Remarks at the Lower Mekong Initiative Ministerial
Secretary of State
SECRETARY POMPEO: Good afternoon, everyone. It’s my pleasure to chair this year’s Lower Mekong Initiative Ministerial Meeting. I appreciate you all being here today.
Before we begin, on behalf of the United States, I first want to offer condolences to the people of Laos for the tragic dam breach. I know this is now affecting other countries as well, and we are expressing our condolence to each of them, the people of your countries, and we want you to know that we are glad to work with the Lao Government and others to provide international resolutions and relief as part of this effort. Our condolences also go to the victims of the recent flooding and landslides in Myanmar. Tragedies like this show the importance of working together and supporting each other.

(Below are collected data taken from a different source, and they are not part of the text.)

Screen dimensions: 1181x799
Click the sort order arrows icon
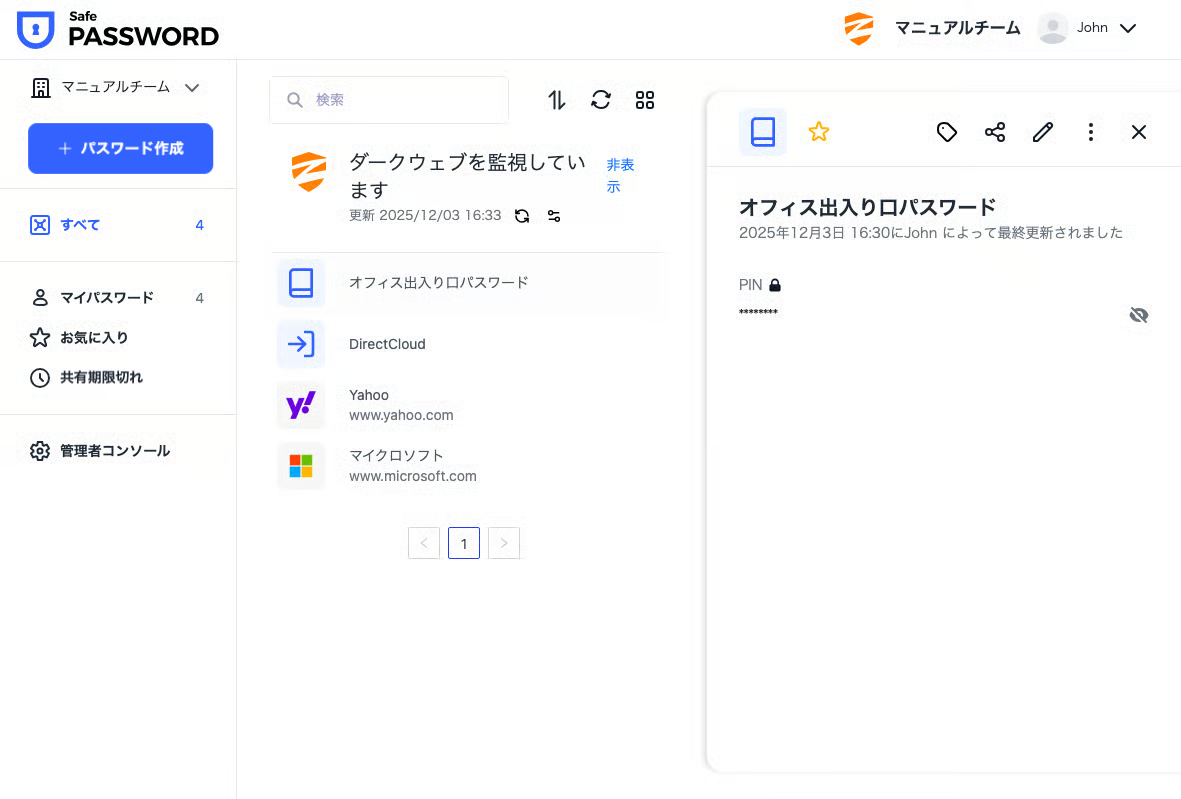pos(557,100)
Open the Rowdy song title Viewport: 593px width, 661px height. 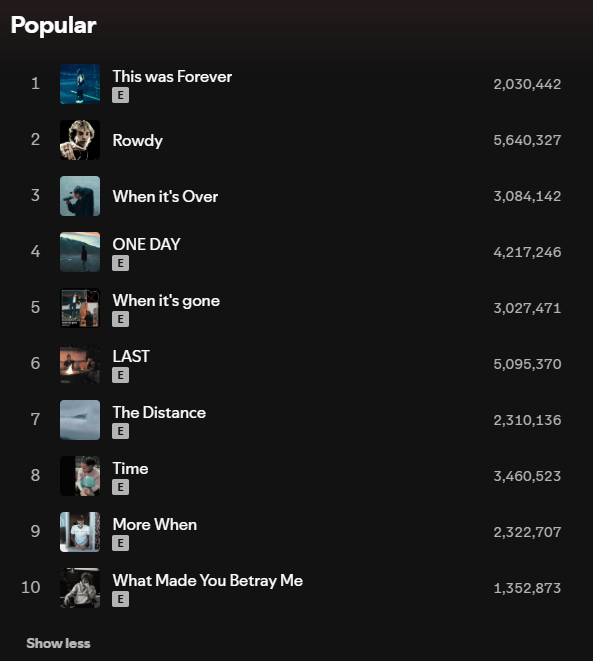pyautogui.click(x=137, y=140)
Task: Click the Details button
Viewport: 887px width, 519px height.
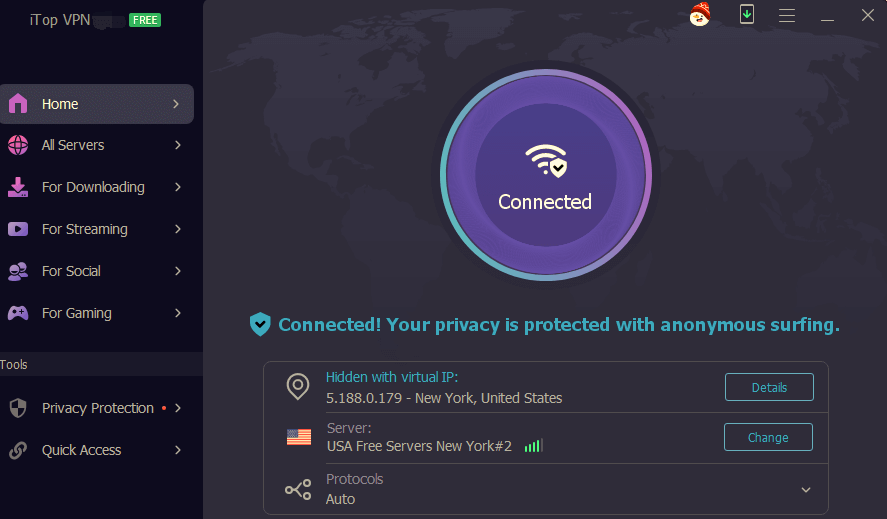Action: point(769,387)
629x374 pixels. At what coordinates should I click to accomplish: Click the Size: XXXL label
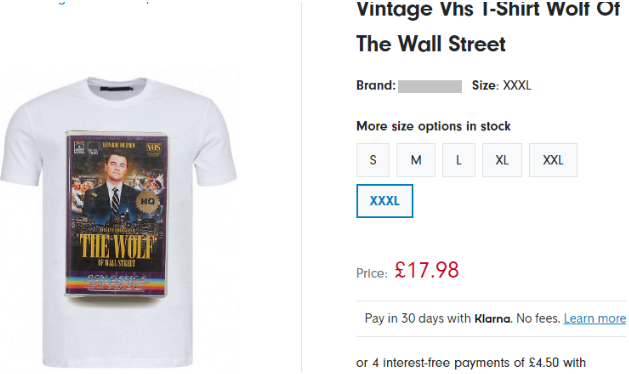tap(501, 85)
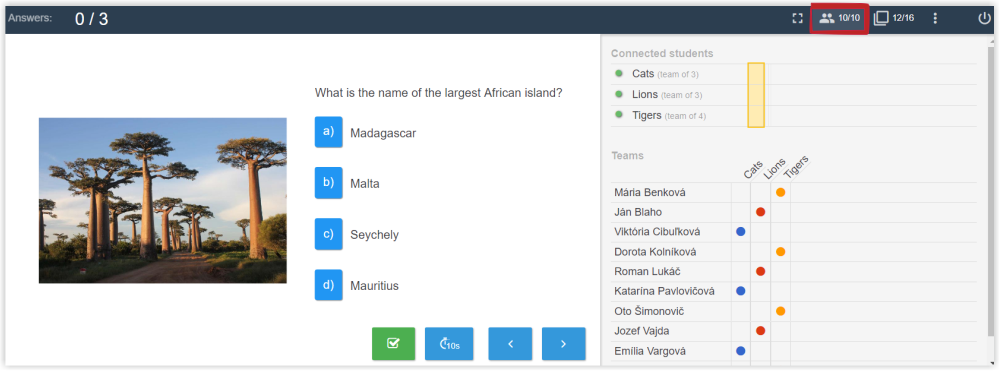This screenshot has height=371, width=1000.
Task: Open the three-dot more options menu
Action: click(x=935, y=18)
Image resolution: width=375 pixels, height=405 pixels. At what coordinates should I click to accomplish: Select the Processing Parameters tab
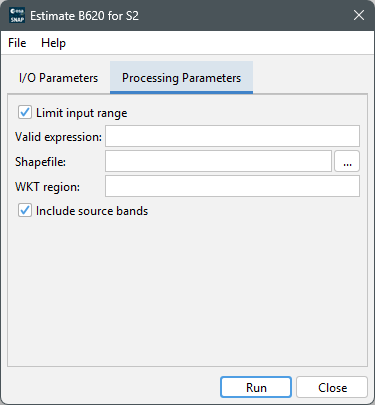[x=181, y=78]
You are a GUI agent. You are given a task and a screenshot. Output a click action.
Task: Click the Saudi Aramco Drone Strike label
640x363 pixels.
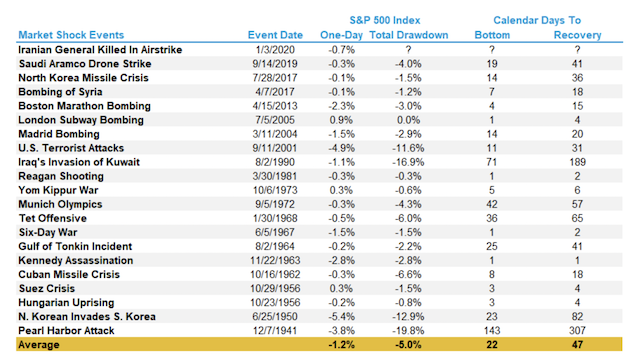point(85,64)
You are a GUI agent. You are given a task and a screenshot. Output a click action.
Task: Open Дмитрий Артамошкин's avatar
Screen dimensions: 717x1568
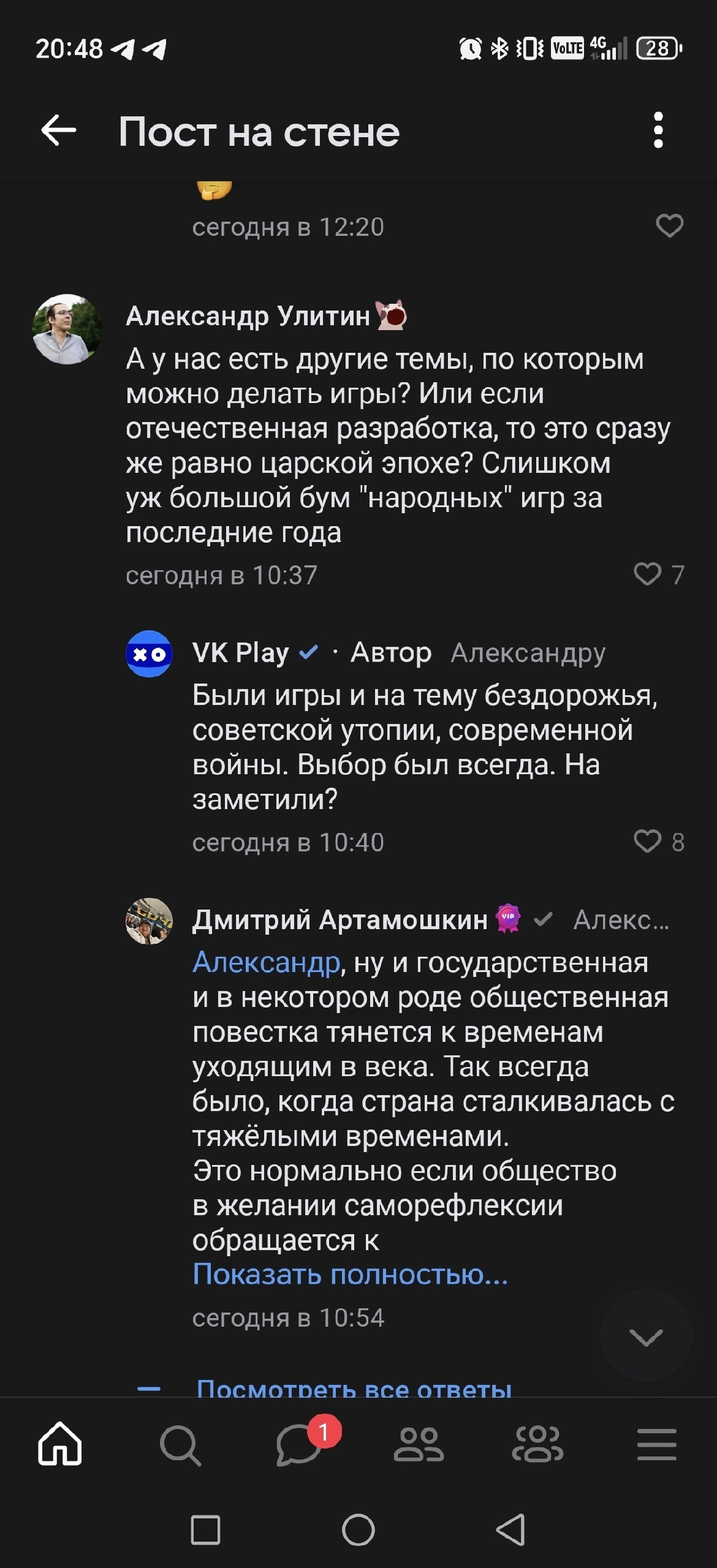[x=149, y=921]
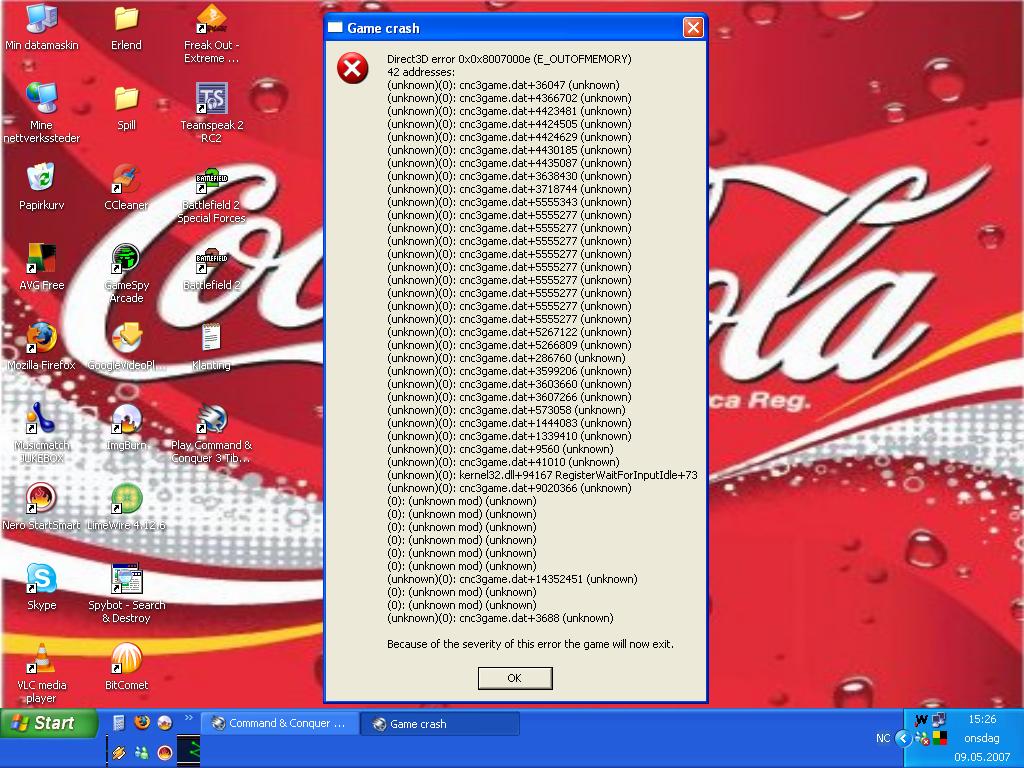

The Lower Mekong partner countries are important strategic partners for the United States of America. Our increased engagement in LMI has fueled sustainable development and strengthened ASEAN as an institution. Thanks to our teams, LMI has been increasingly responsive to the needs of this subregion, and so I want to commend each of you for your countries’ contributions. Creating equitable, sustainable, inclusive growth for the subregion not only contributes to ASEAN countries and ASEAN’s centrality, but also to a free and open Indo-Pacific.
A year ago, together we began talking about streamlining the LMI to make it more responsive to the needs of the subregion. Today, with your approval of the restructuring, we will increase the effectiveness of our cooperation. Thailand and Cambodia have both stepped up, volunteering to be the first co-chairs alongside the United States for the two new pillars of the LMI, which will tap into our combined resources and expertise to help achieve our joint priorities.
Allow me to highlight a few of our recent successes and new programs under the LMI. Our flagship education program, Connecting the Mekong through Education and Training, has given over 44,000 students access to opportunities to learn innovative skills in high demand in the private sector. Another training opportunity comes in the form of the U.S.-Singapore Third Country Training Program, which continues to strengthen ASEAN’s capacity to address modern challenges ranging from cybersecurity to waste management. Our U.S. Department of Agriculture will begin working soon with your governments, regional institutions, and increasingly with the private sector to include cooperation on seed trade in the Lower Mekong.
I’m also pleased to announce the upcoming launch of our Public-Private Partnership training program for the Lower Mekong government officials to strengthen capacity to develop commercially sound proposals for infrastructure investment. I’m sure we’ll start to see more of these public-private sector partnerships.
The Mekong Water Data Initiative, which we approved at this meeting last year, is also elevating collaboration among the friends of the Lower Mekong and the Mekong River Commission on the region’s most valuable natural resource. Later today, we will approve the non-binding joint statement on water data management to mobilize resources that can achieve better collection analysis and sharing of water data. The donor members of the Friends of the Lower Mekong are particularly supportive of this commitment as they understand how crucial water data is to mitigating risks related to floods and droughts.
Through these and many other collaborative LMI partnerships, we can build a stronger and more resilient Mekong region together.
At this time, I’d like to thank the members of the media for their attention and kindly ask they depart so that we may continue our discussions.